Fairest of Them All

Home > Other > Fairest of Them All > Page 9
Fairest of Them All Page 9

by Sarah Darer Littman


  Sophie reads the text and looks me straight in the eye.

  “You do realize that they’re going to find out anyway once the first episode airs?”

  She’s right, of course. And that’s why I have to find the cure to this crazy spell before that happens.

  Chapter Nine

  “ARIA! HOW COME YOU NEVER told me you were on Teen Couture?” Katie Clark practically shouts down the hall before school the next morning.

  Everyone, and I mean everyone in the entire hallway, turns to look.

  I freeze. How does she know?

  Whichever friend of mine spilled the beans is not going to be my friend for a whole lot longer.

  “Aria’s on Teen Couture?” I hear Jenna Peasley ask.

  “Yeah, I saw her in a promo on Fashion Network,” Katie tells her.

  I take it all back, friends that I falsely accused in my head. I’m such an idiot. Why didn’t I realize they would be running promos for Teen Couture?

  Probably because I’ve been so busy looking up rare-book websites to see if I can find any spell-making books.
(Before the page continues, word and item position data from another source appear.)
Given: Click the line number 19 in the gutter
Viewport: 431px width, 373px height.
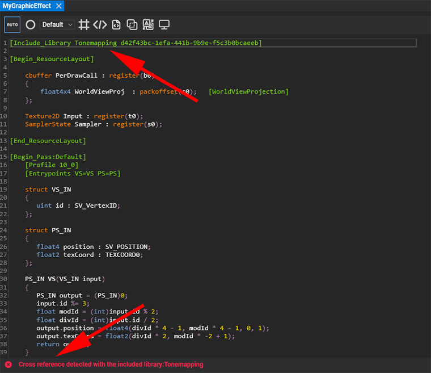Looking at the screenshot, I should pos(5,190).
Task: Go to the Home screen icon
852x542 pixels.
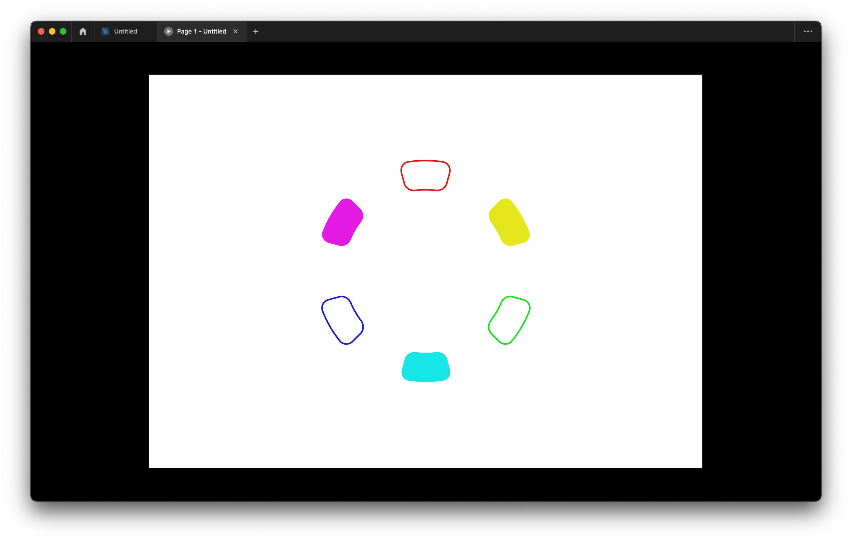Action: [x=83, y=31]
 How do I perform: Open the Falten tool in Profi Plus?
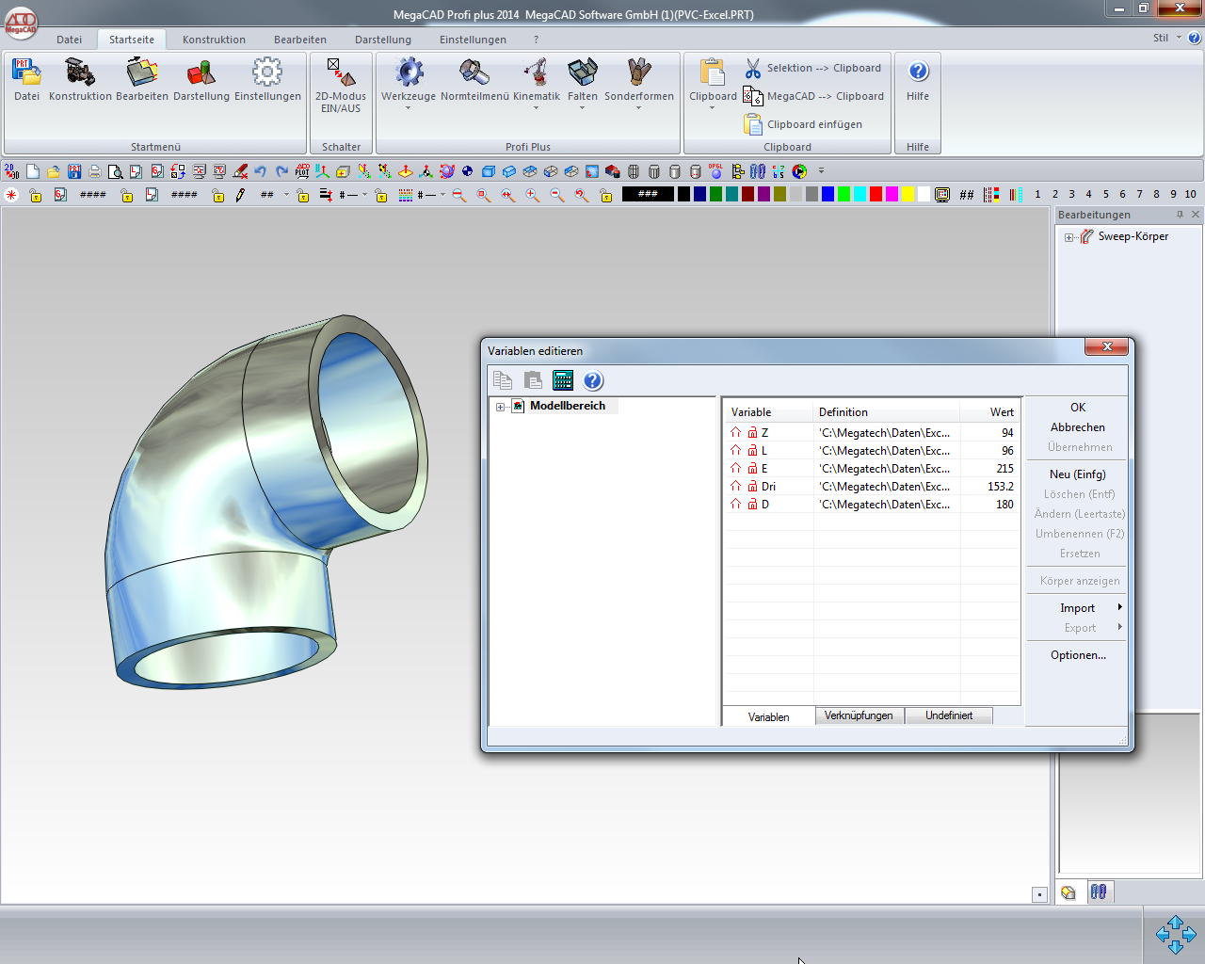pyautogui.click(x=582, y=73)
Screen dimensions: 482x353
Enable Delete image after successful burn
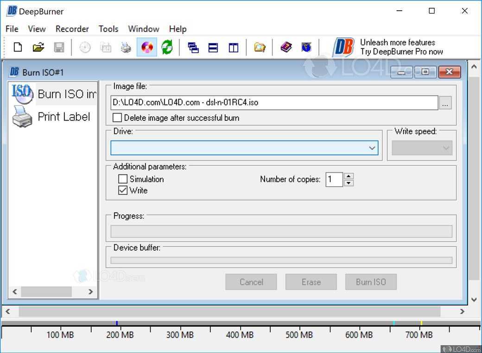[118, 118]
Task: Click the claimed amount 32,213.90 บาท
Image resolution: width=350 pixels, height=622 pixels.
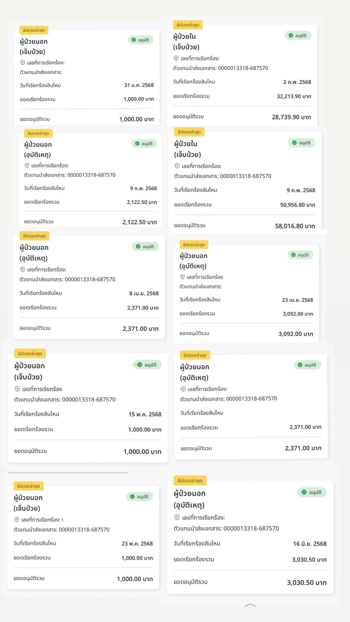Action: [294, 96]
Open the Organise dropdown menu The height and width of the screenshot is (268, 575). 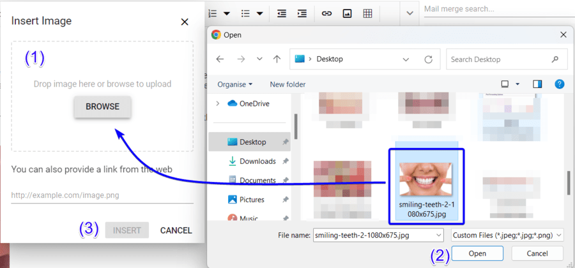click(234, 84)
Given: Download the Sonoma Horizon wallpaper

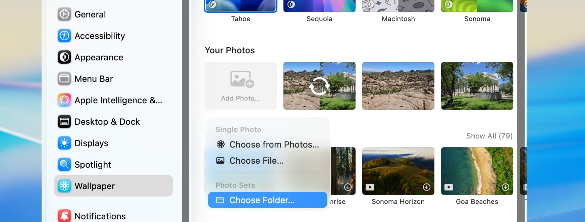Looking at the screenshot, I should click(426, 187).
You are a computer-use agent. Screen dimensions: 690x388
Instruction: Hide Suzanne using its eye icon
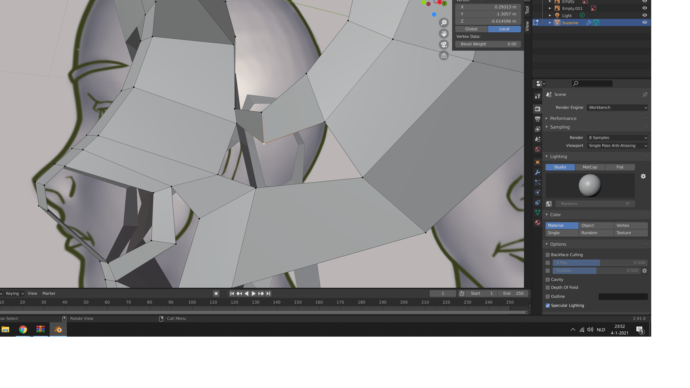(644, 22)
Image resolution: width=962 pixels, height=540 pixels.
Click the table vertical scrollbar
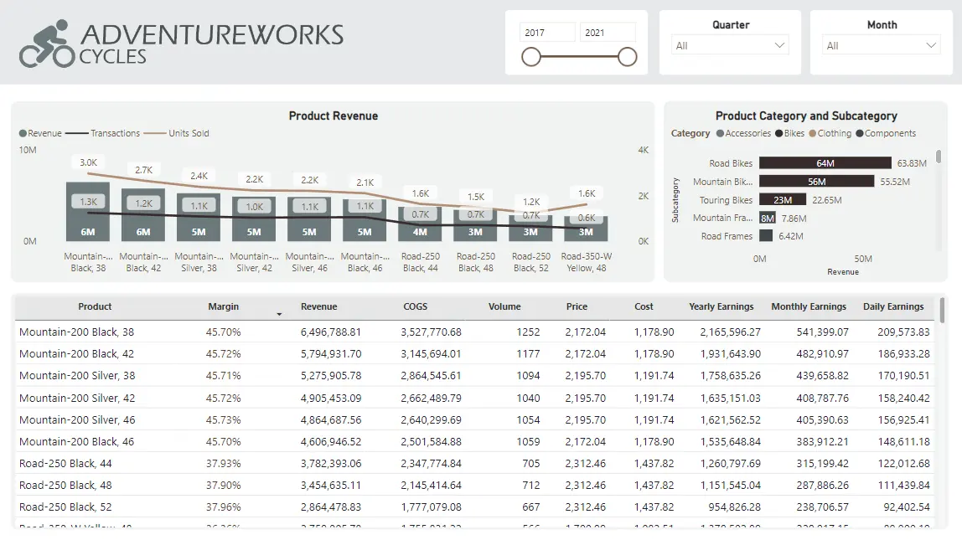942,310
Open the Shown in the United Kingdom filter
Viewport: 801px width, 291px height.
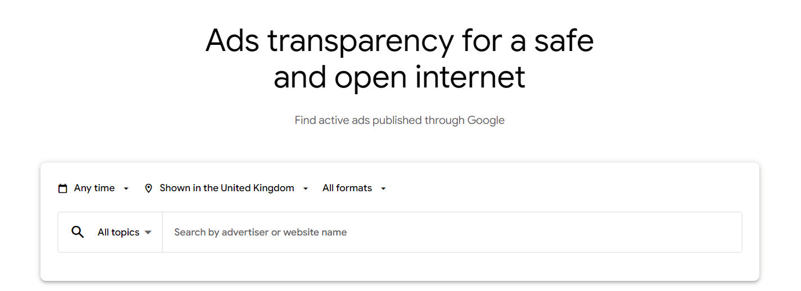[x=226, y=188]
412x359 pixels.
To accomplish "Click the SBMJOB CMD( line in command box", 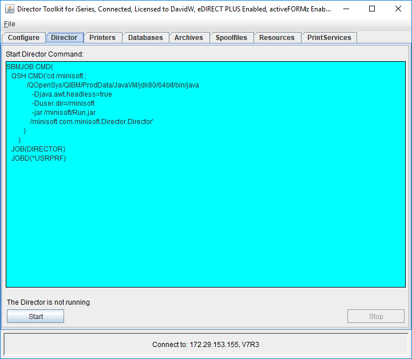I will pyautogui.click(x=30, y=67).
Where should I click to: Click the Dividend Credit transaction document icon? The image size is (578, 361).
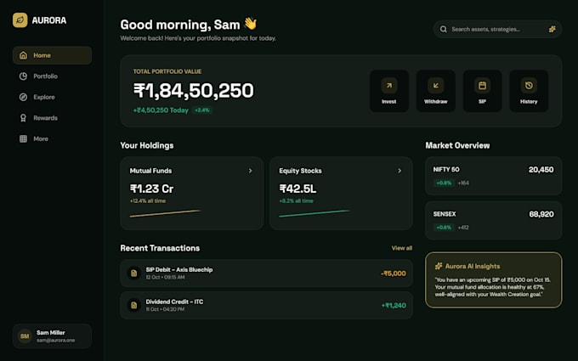(133, 306)
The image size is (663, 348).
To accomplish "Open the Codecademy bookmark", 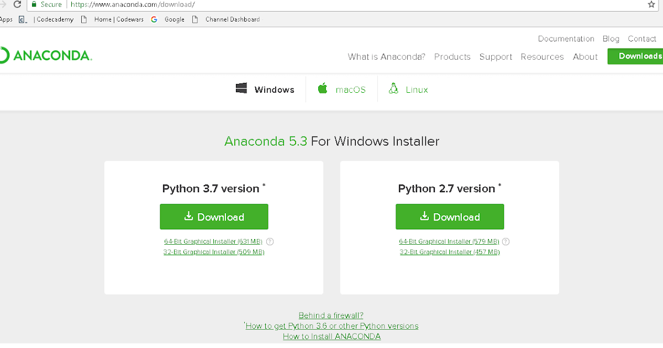I will coord(54,19).
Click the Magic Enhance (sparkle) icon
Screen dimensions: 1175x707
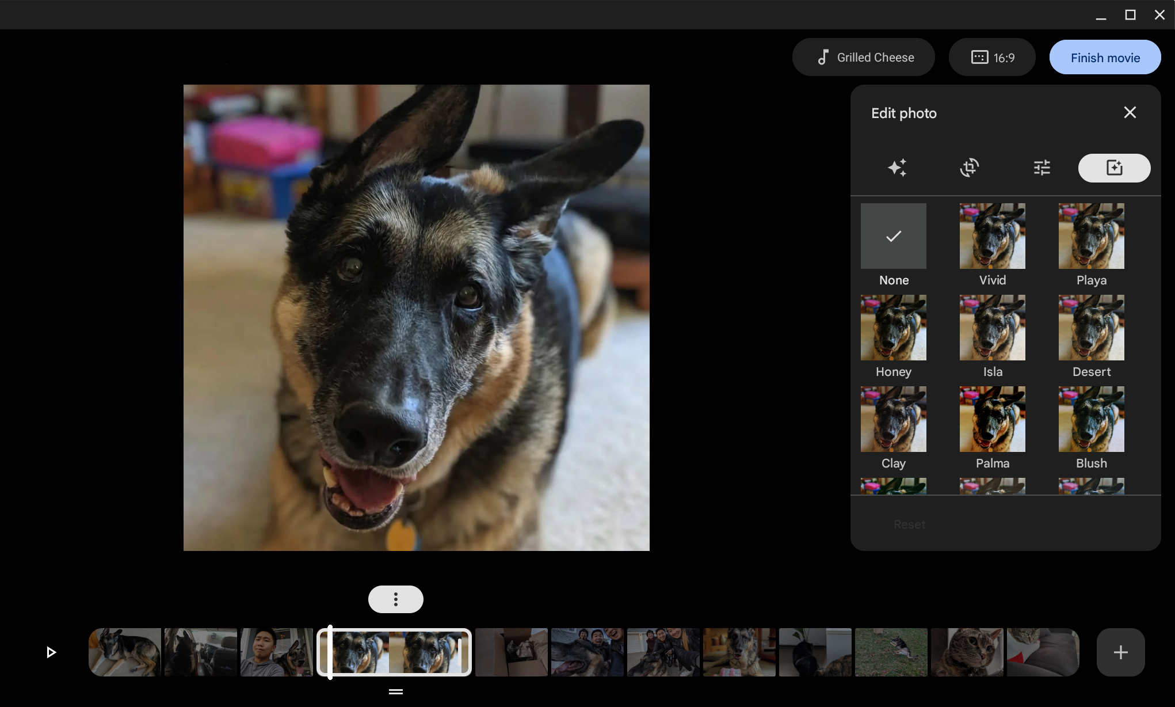tap(897, 167)
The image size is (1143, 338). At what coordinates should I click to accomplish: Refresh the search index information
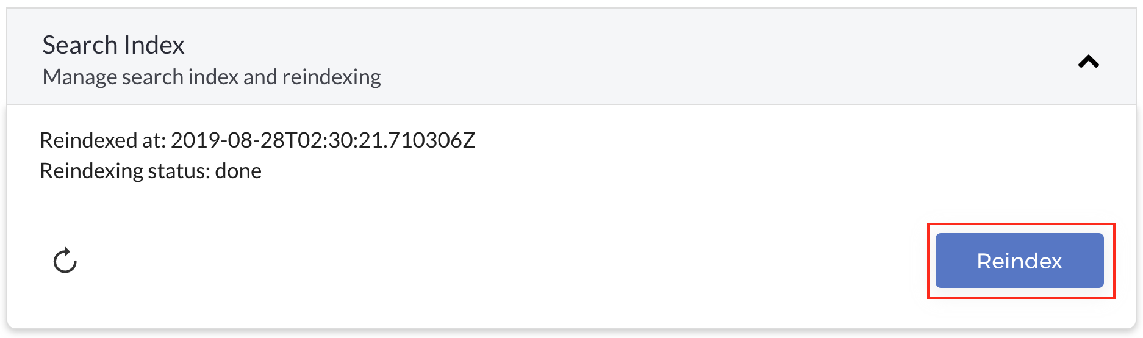(x=65, y=261)
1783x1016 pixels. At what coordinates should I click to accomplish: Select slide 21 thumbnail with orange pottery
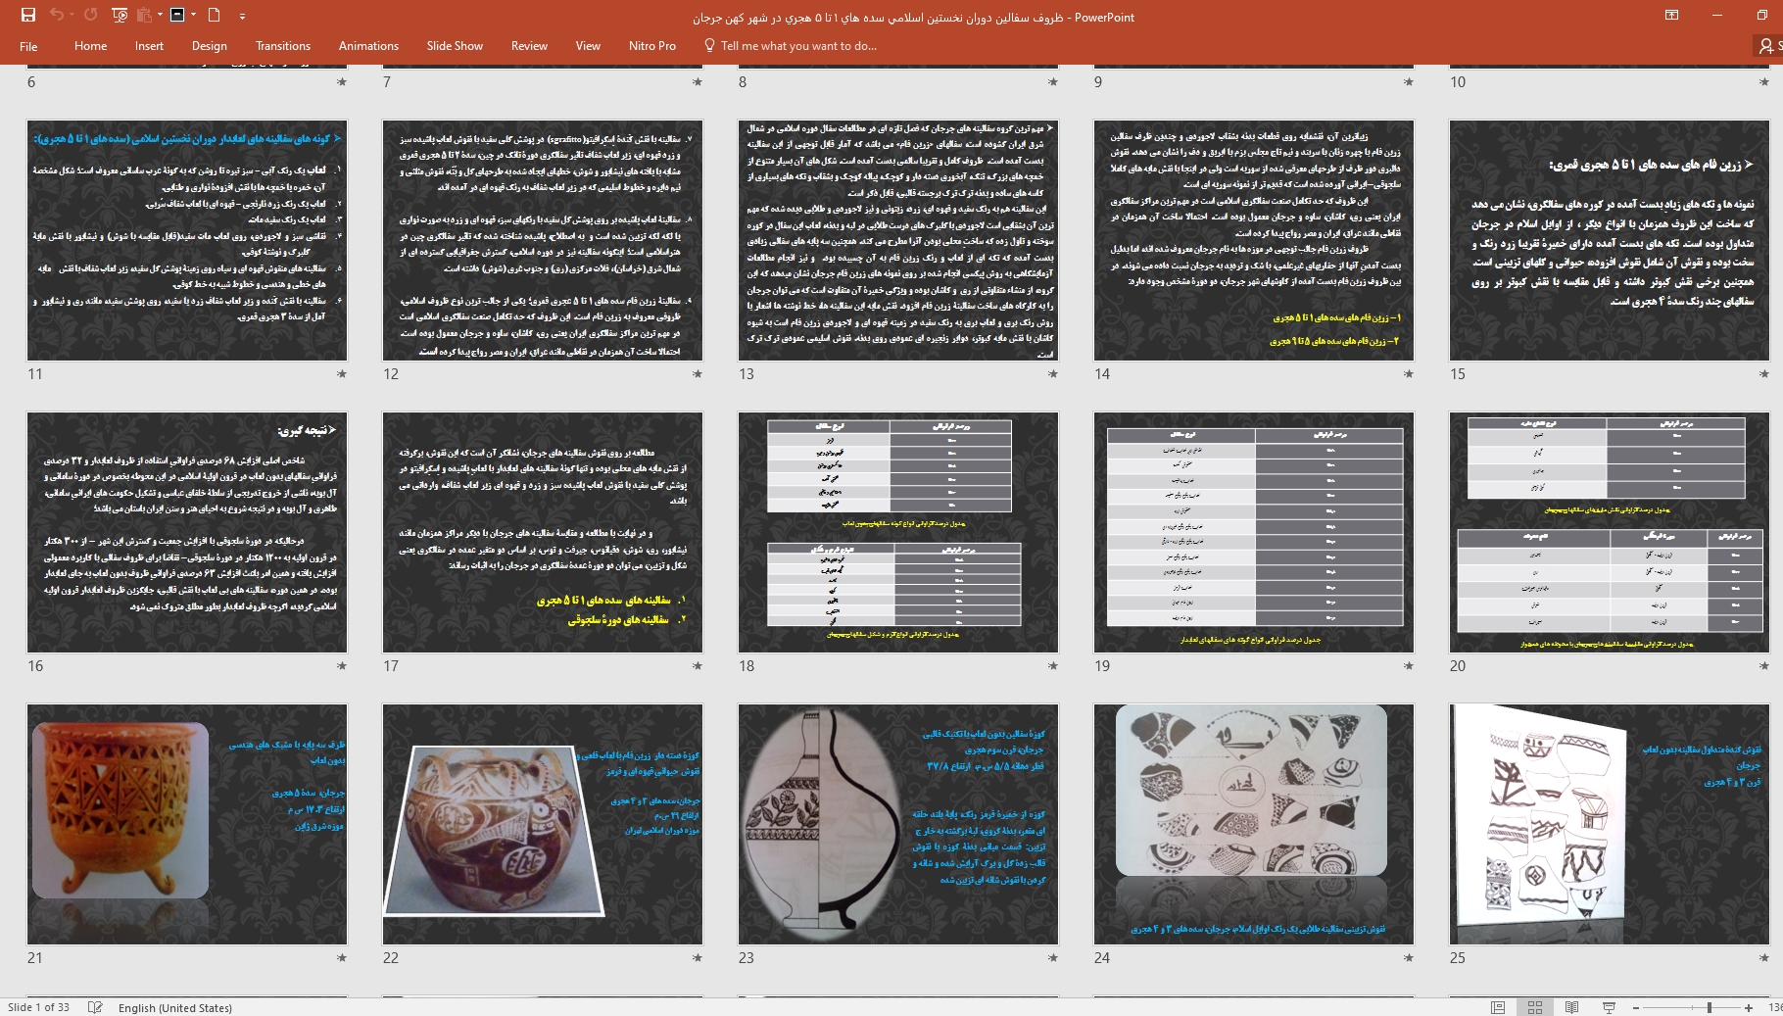pos(187,824)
With zero success, I might add.

  “ ’Twas a secret,” I say, having to come up with a lie. “We hadst to keepeth quiet until the promos.”

  Lie Number 21 or something.

  “That’s so cool,” Katie gushes. “Why are you lisping, though? Did you go to the dentist?”

  I nod my head. Lie Number 22 done and dusted, and I didn’t even have to think it up myself.

  “What are the other contestants like?” Katie’s friend Nicole asks.

  “Int’resting,” I say.

  “That’s it? Interesting?” Katie complains. “Come on, Aria, give us some insider gossip!”

  “Alas, I cannot. Needs must hugger-muggery.”

  Lie Number 21. My hypothetical Pinocchio nose must be stretching around the block by now.

  “Hugger—what?” Katie is looking at me like I’m a total weirdo, but I don’t care because I’ve just realized that if these promos are running, then there’s a chance Mom or Dad or my grandparents might see one.

  I. AM. DOOMED.

  “Fare thee well. I must depart,” I mumble to Katie, and take off down the hallway as fast as I can.

  I can barely concentrate the entire morning in class, and I don’t want to speak because it will reveal the curse. It’s bad enough that Katie and Nicole heard me and are probably spreading the word that I’m a weirdo at this very minute.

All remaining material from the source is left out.